Stored records -

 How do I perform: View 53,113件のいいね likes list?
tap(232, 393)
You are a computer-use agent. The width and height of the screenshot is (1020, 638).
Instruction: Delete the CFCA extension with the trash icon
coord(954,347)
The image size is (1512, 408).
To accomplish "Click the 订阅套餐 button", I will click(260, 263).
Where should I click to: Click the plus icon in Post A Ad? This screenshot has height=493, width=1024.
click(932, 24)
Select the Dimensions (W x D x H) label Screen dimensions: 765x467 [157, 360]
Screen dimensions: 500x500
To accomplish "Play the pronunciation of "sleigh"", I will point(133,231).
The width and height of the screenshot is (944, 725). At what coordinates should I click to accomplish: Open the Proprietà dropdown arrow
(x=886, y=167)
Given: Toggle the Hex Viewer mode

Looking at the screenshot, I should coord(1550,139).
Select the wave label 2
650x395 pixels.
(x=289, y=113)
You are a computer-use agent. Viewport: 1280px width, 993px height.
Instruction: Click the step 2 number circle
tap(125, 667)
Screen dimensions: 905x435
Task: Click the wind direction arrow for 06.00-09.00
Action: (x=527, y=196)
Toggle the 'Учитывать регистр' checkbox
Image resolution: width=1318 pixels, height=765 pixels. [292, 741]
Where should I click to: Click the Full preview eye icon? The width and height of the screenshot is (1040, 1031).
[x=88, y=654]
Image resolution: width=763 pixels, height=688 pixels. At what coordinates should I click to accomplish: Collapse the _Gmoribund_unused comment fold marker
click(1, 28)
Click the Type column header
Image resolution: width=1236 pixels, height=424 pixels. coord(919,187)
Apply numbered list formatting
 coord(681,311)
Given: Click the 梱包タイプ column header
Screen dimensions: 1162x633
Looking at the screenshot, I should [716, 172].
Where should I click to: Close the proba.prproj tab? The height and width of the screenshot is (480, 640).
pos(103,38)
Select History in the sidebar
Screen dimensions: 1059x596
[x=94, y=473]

Required task - Show every line of the records above that contains the word "Select".

Response to the exercise -
Select the Dimensions (W x D x H) label Screen dimensions: 765x467 [157, 360]
Select the wave label 2
Select History in the sidebar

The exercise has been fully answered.